Rows showing where targets appear
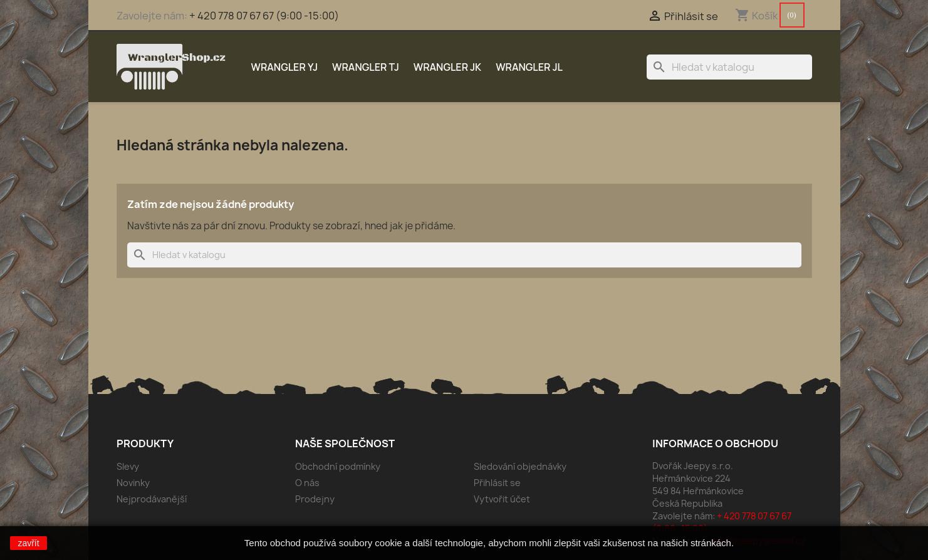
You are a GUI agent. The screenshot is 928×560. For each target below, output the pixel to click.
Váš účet (498, 443)
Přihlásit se (497, 482)
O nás (307, 482)
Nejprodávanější (152, 499)
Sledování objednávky (520, 466)
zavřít (28, 543)
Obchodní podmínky (338, 466)
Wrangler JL (529, 67)
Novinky (133, 482)
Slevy (128, 466)
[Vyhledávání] (729, 67)
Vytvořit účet (502, 499)
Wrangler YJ (284, 67)
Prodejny (315, 499)
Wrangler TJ (365, 67)
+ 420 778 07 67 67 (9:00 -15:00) (264, 16)
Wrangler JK (447, 67)
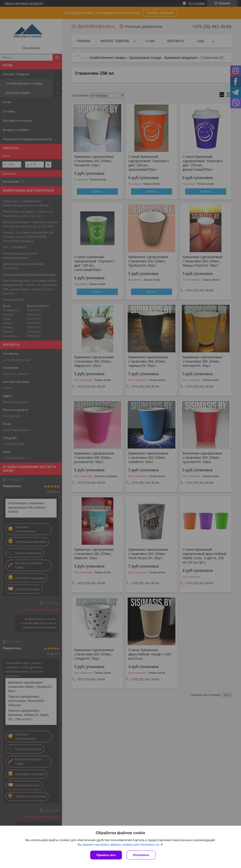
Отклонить (141, 855)
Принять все (106, 855)
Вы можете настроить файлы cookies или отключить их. (119, 844)
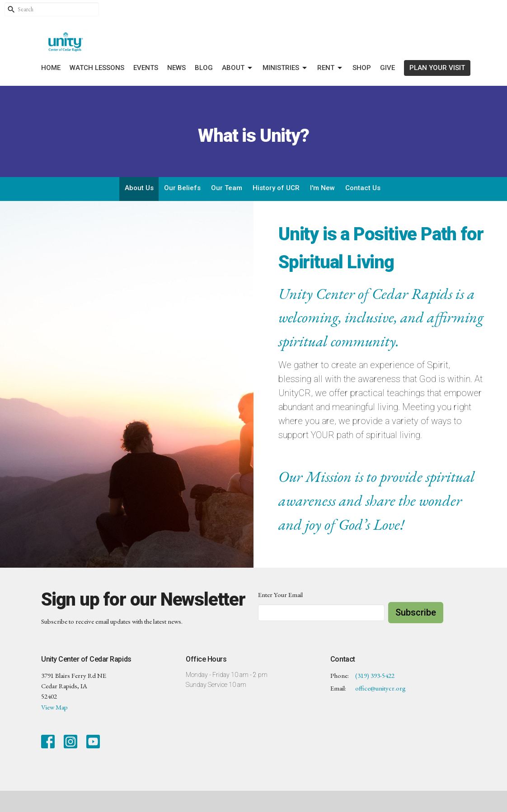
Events (146, 68)
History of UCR (276, 188)
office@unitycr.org (380, 688)
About (238, 68)
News (176, 68)
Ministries (285, 68)
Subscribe (416, 612)
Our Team (226, 188)
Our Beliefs (182, 188)
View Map (54, 707)
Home (51, 68)
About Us (139, 188)
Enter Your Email (280, 594)
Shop (361, 68)
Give (387, 68)
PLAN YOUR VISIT (437, 68)
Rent (330, 68)
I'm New (322, 188)
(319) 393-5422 (375, 675)
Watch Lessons (97, 68)
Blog (204, 68)
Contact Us (363, 188)
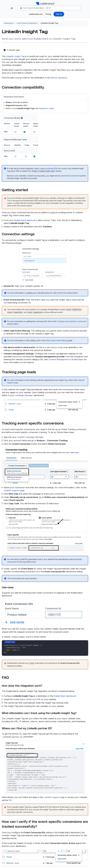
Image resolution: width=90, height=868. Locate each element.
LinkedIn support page (14, 490)
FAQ (18, 206)
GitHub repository (59, 78)
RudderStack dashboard (25, 220)
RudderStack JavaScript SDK (27, 699)
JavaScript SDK (51, 168)
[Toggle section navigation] (12, 8)
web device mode (55, 347)
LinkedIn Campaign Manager (30, 437)
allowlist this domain (69, 176)
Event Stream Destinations (27, 23)
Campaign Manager (24, 395)
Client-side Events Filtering (56, 340)
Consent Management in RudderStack (66, 359)
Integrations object (47, 108)
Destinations (9, 23)
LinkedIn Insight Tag (15, 56)
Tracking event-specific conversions (72, 321)
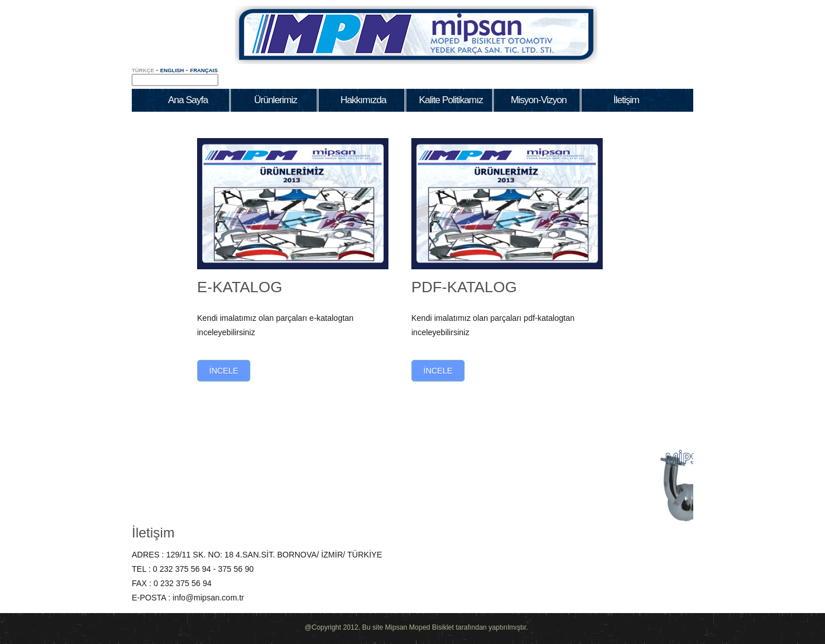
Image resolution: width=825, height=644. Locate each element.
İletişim (153, 532)
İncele (223, 371)
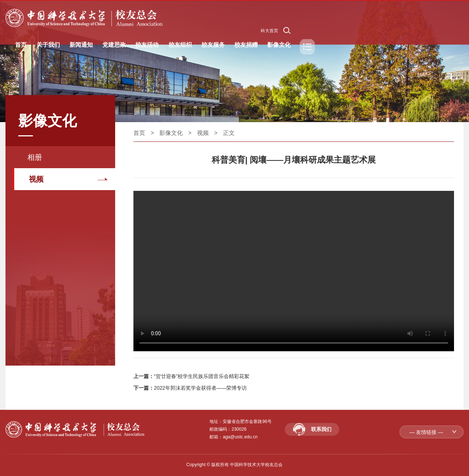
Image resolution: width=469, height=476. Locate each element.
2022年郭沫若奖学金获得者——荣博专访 (200, 388)
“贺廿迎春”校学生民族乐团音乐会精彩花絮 (201, 376)
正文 (229, 133)
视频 (36, 179)
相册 (35, 157)
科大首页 (269, 31)
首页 (139, 133)
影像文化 (171, 133)
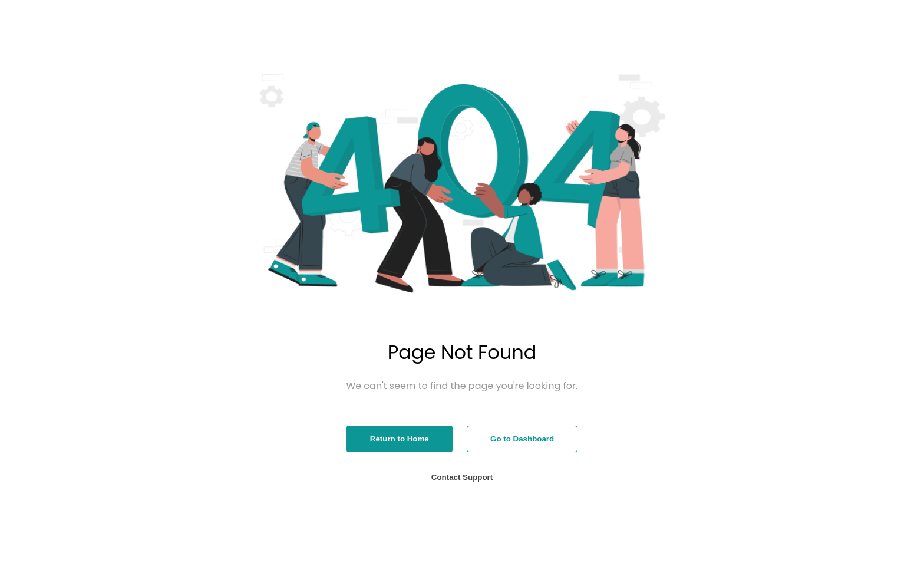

* **INSTRUCTIONS TO FOLLOW**: Revise the lines above so that "Image resolution" becomes "Screenshot size" each time it occurs, leaving everything else untouched, and omit the pictures from your answer.

* **RESPONSE BELOW**:
You are a GUI agent. The screenshot is 928×560. For each target below, output the pixel to click.
Váš účet (498, 443)
Přihlásit se (497, 482)
O nás (307, 482)
Nejprodávanější (152, 499)
Sledování objednávky (520, 466)
zavřít (28, 543)
Obchodní podmínky (338, 466)
Wrangler JL (529, 67)
Novinky (133, 482)
Slevy (128, 466)
[Vyhledávání] (729, 67)
Vytvořit účet (502, 499)
Wrangler YJ (284, 67)
Prodejny (315, 499)
Wrangler TJ (365, 67)
+ 420 778 07 67 67 (9:00 -15:00) (264, 16)
Wrangler JK (447, 67)
Отклонить (141, 855)
Принять все (106, 855)
Вы можете настроить файлы cookies или отключить их. (119, 844)
Events (146, 68)
History of UCR (276, 188)
office@unitycr.org (380, 688)
About (238, 68)
News (176, 68)
Ministries (285, 68)
Subscribe (416, 612)
Our Team (226, 188)
Our Beliefs (182, 188)
View Map (54, 707)
Home (51, 68)
About Us (139, 188)
Enter Your Email (280, 594)
Shop (361, 68)
Give (387, 68)
PLAN YOUR VISIT (437, 68)
Rent (330, 68)
I'm New (322, 188)
(319) 393-5422 (375, 675)
Watch Lessons (97, 68)
Blog (204, 68)
Contact Us (363, 188)
Screenshot size: width=90, height=868. Locate each element.
LinkedIn support page (14, 490)
FAQ (18, 206)
GitHub repository (59, 78)
RudderStack dashboard (25, 220)
RudderStack JavaScript SDK (27, 699)
JavaScript SDK (51, 168)
[Toggle section navigation] (12, 8)
web device mode (55, 347)
LinkedIn Campaign Manager (30, 437)
allowlist this domain (69, 176)
Event Stream Destinations (27, 23)
Campaign Manager (24, 395)
Client-side Events Filtering (56, 340)
Consent Management in RudderStack (66, 359)
Integrations object (47, 108)
Destinations (9, 23)
LinkedIn Insight Tag (15, 56)
Tracking event-specific conversions (72, 321)
Screenshot size: width=825, height=644. Locate each element.
İletişim (153, 532)
İncele (223, 371)
Screenshot size: width=469, height=476. Locate each element.
2022年郭沫若奖学金获得者——荣博专访 (200, 388)
“贺廿迎春”校学生民族乐团音乐会精彩花絮 (201, 376)
正文 (229, 133)
视频 (36, 179)
相册 (35, 157)
科大首页 (269, 31)
首页 (139, 133)
影像文化 (171, 133)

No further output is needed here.